If you’ve spent any time road tripping, you know this country is home to numerous giant-sized versions of regular items. I myself just happened upon a giant barrel that serves snacks. That barrel was made in Flint, MI and today we come to you, Jalops asking for help finding another giant item with a flint connection: A three-story tall V6 engine built for the short-lived AutoWorld theme park.
This V6 is beyond fascinating. From the video:
“The designers of this three-story-high engine definitely weren’t worried about the gas mileage. They were more concerned that visitors to AutoWorld leave with an understanding of just how that engine, under their car’s hood, operates.
“It weighs 10 tons and actually works, with sections cut away and with special lighting you can see spark plugs firing and fuel moving through the system.
“To give you a better idea on just how gigantic this engine is, consider these facts and figures: the flywheel is as tall as a basketball hoop, the radiator fan is even bigger. And the oil filter is two-and-a-half feet long. If you wanted to put this engine into a car, the chassis would have to be at least 150 ft long.”
I’m sorry… a car that is at least 150 ft long? A 1974 Cadillac Fleetwood Sixty Special Brougham is a lengthy car, coming in at around 20 feet. So take about eight of those and line ‘em up, and there’s your car. Damn.

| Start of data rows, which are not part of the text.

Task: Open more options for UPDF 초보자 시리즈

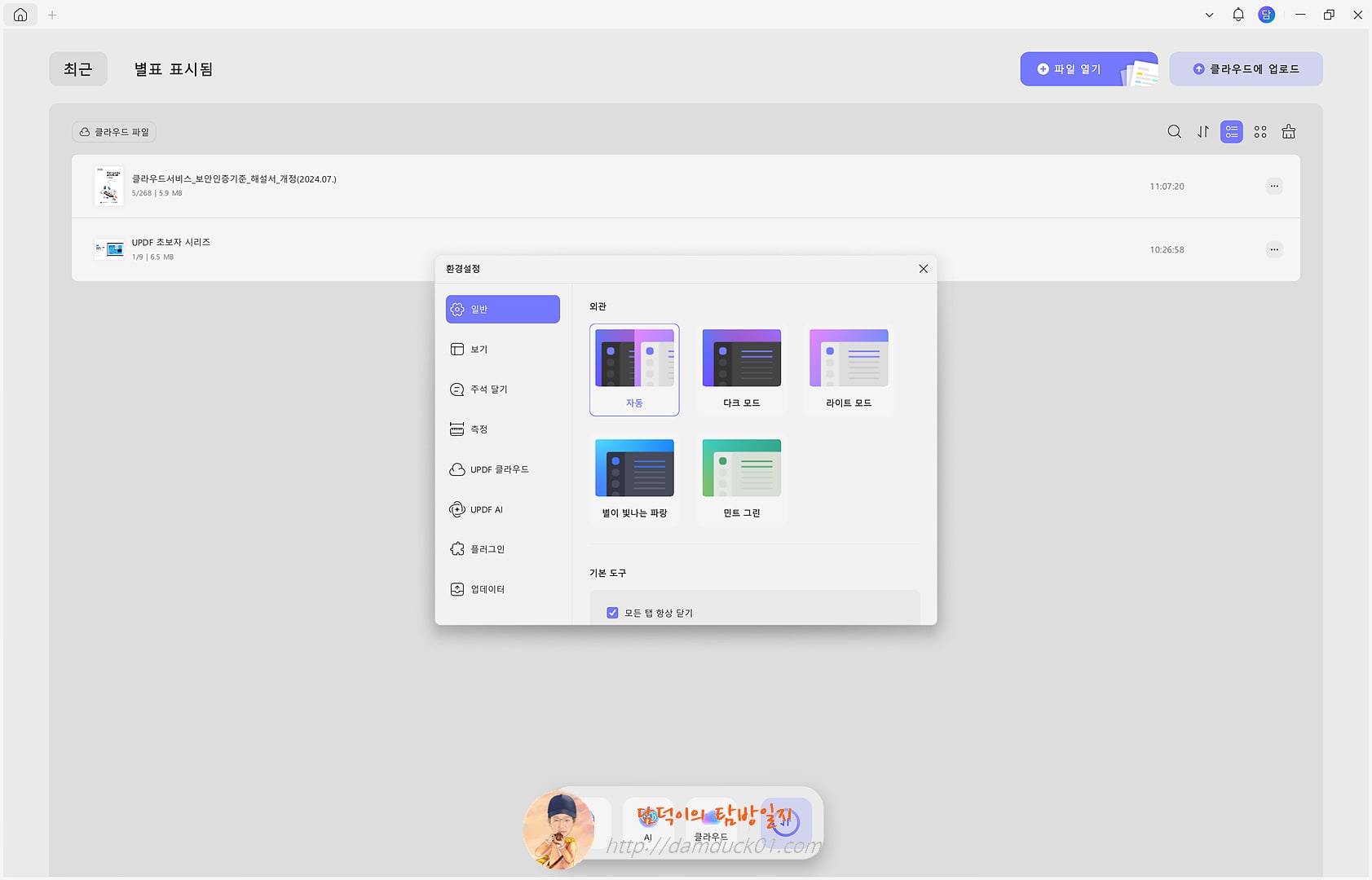Action: 1273,249
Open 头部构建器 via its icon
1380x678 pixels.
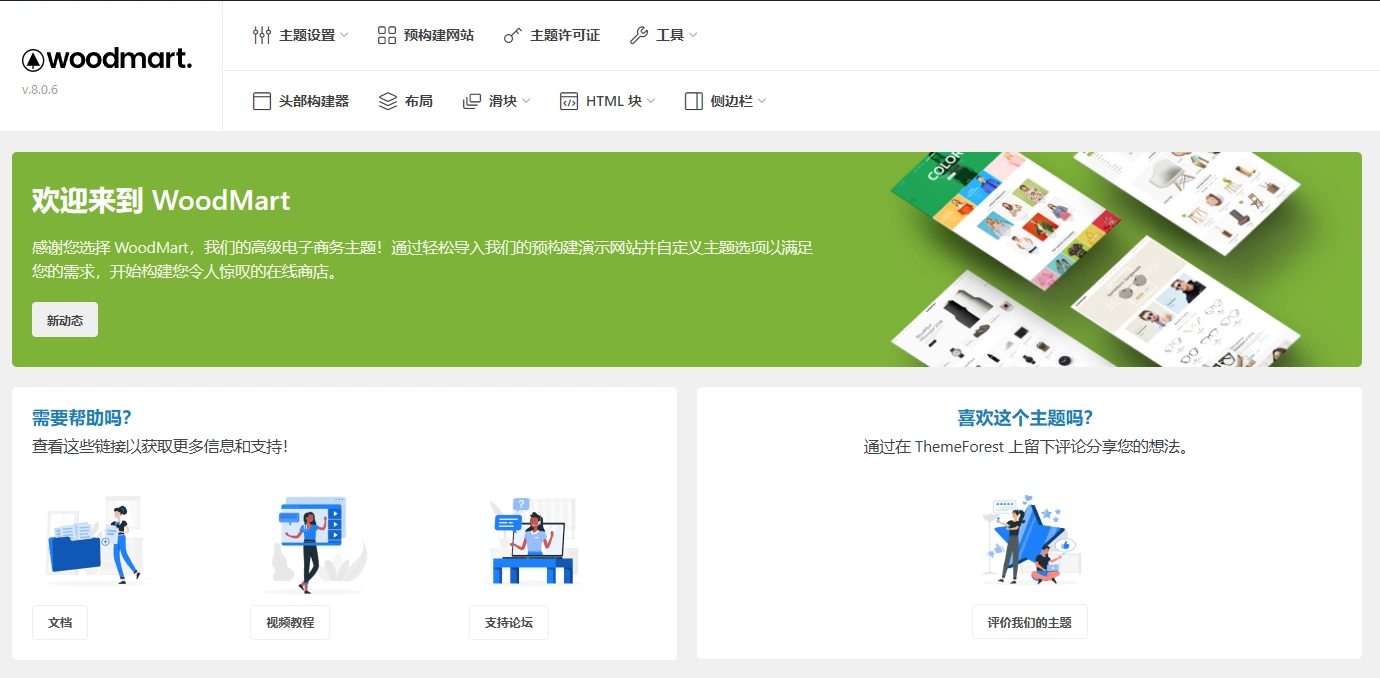(261, 100)
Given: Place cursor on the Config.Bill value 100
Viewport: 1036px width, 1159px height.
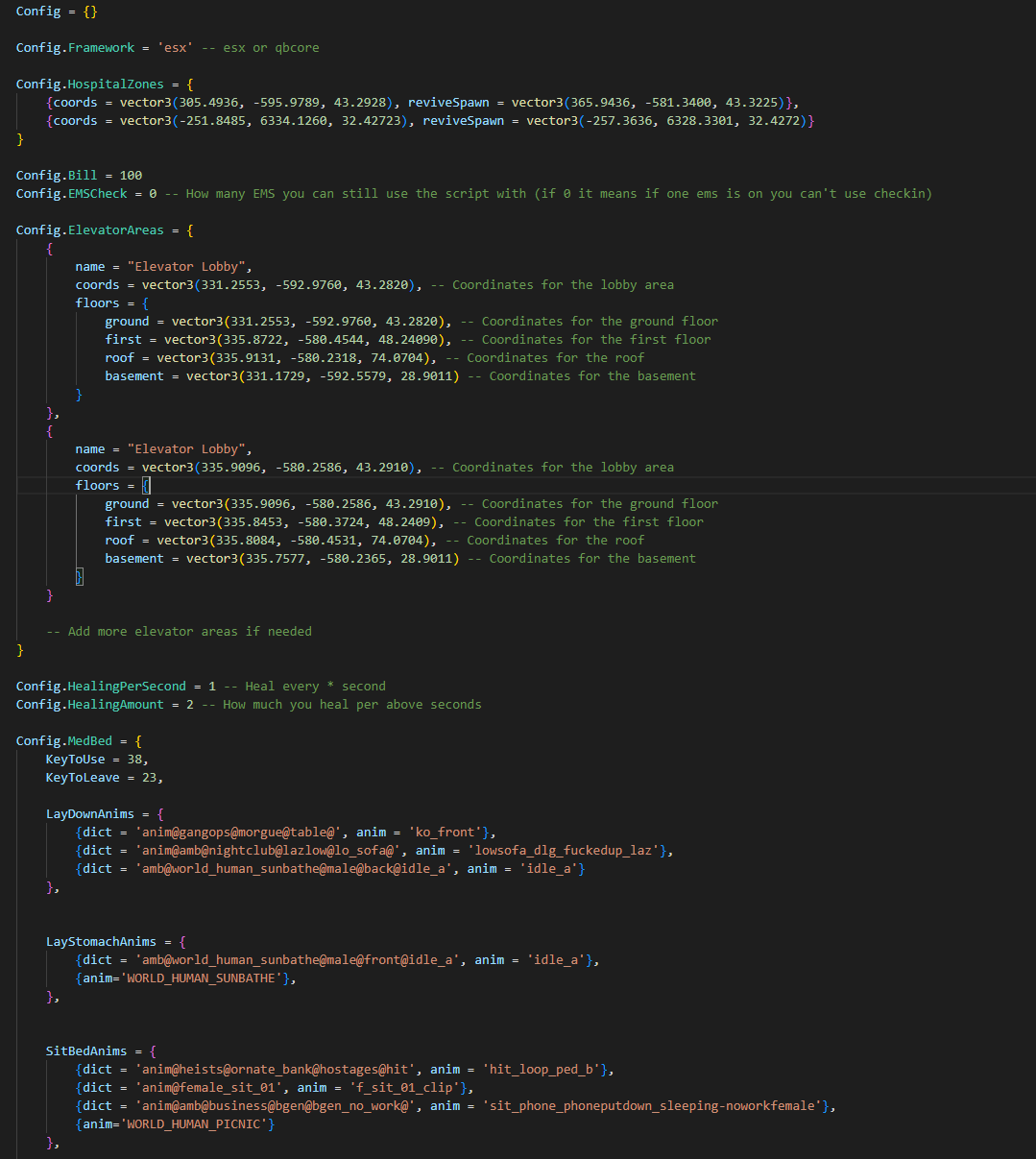Looking at the screenshot, I should (x=132, y=175).
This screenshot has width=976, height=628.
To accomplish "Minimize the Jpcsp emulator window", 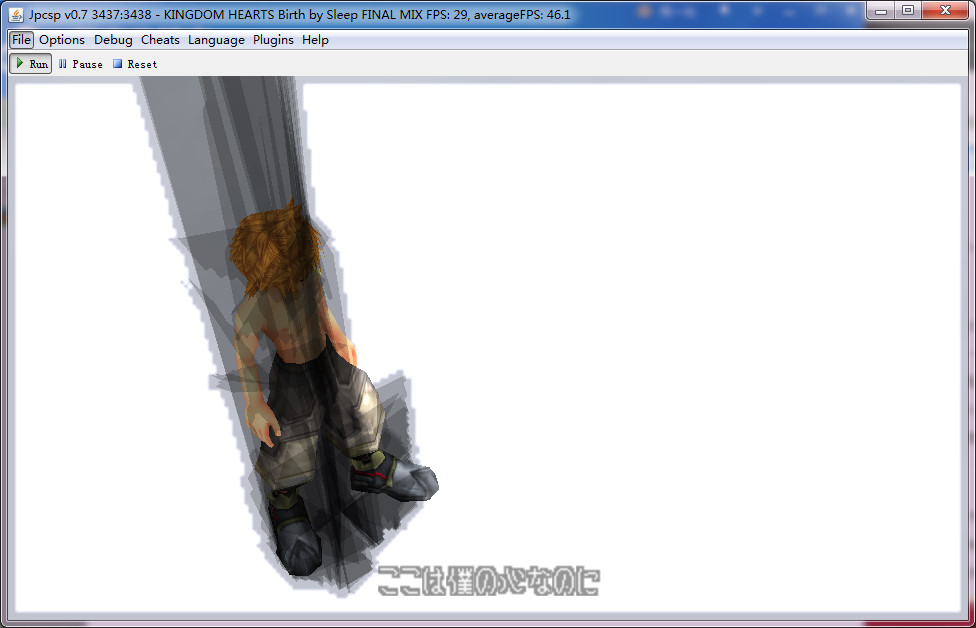I will tap(881, 10).
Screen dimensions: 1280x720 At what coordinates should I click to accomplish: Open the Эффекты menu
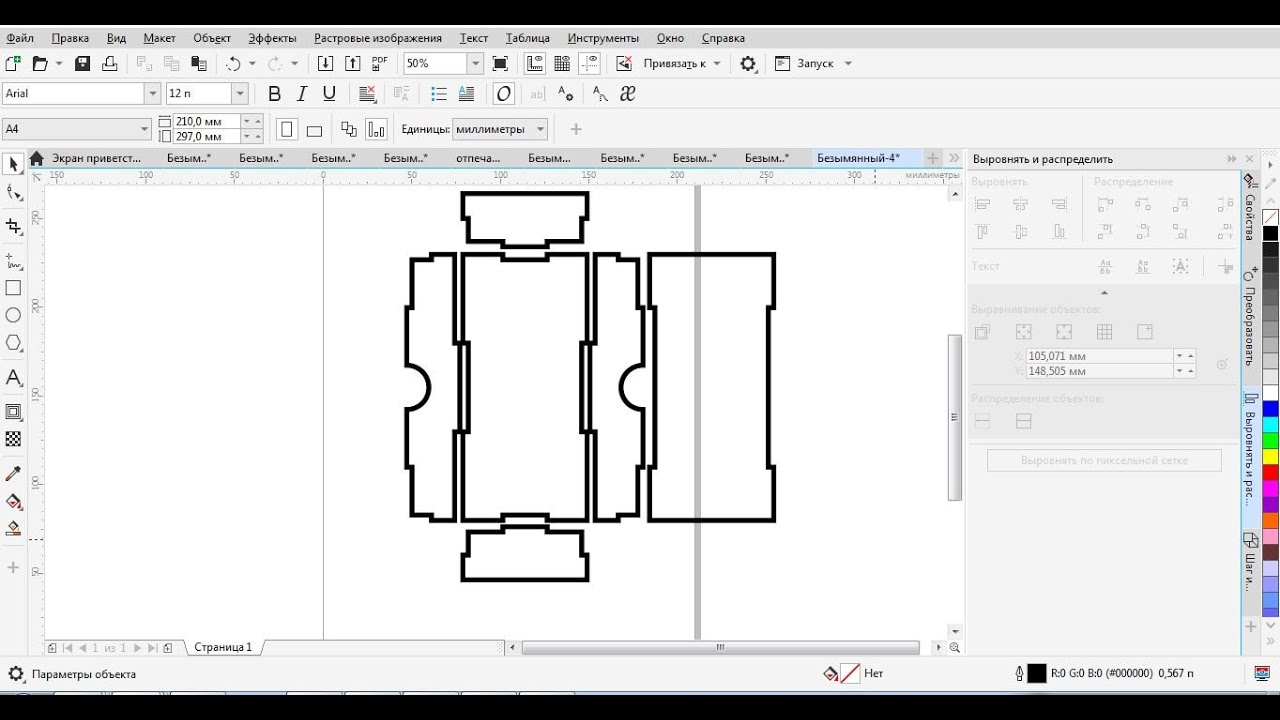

Anyway, AutoWorld, if you’re not familiar with it (and most people in Michigan appear to have not heard of it either), was a Six Flags operated indoor theme park and museum dedicated to the automotive history of Flint. The idea was to bring tourists and revenue to the dying city – ironically dying due to the automotive industry leaving.
It didn’t work. It opened in July of 1984, and closed its doors in January of 1985. It lasted maybe six months.
But the real mystery is where the three-story engine ended up. Was it torn down along with the building when it was demolished in 1997? Or does someone have it hidden away? It’s a huge engine, so I can’t imagine you can hide it without someone taking notice.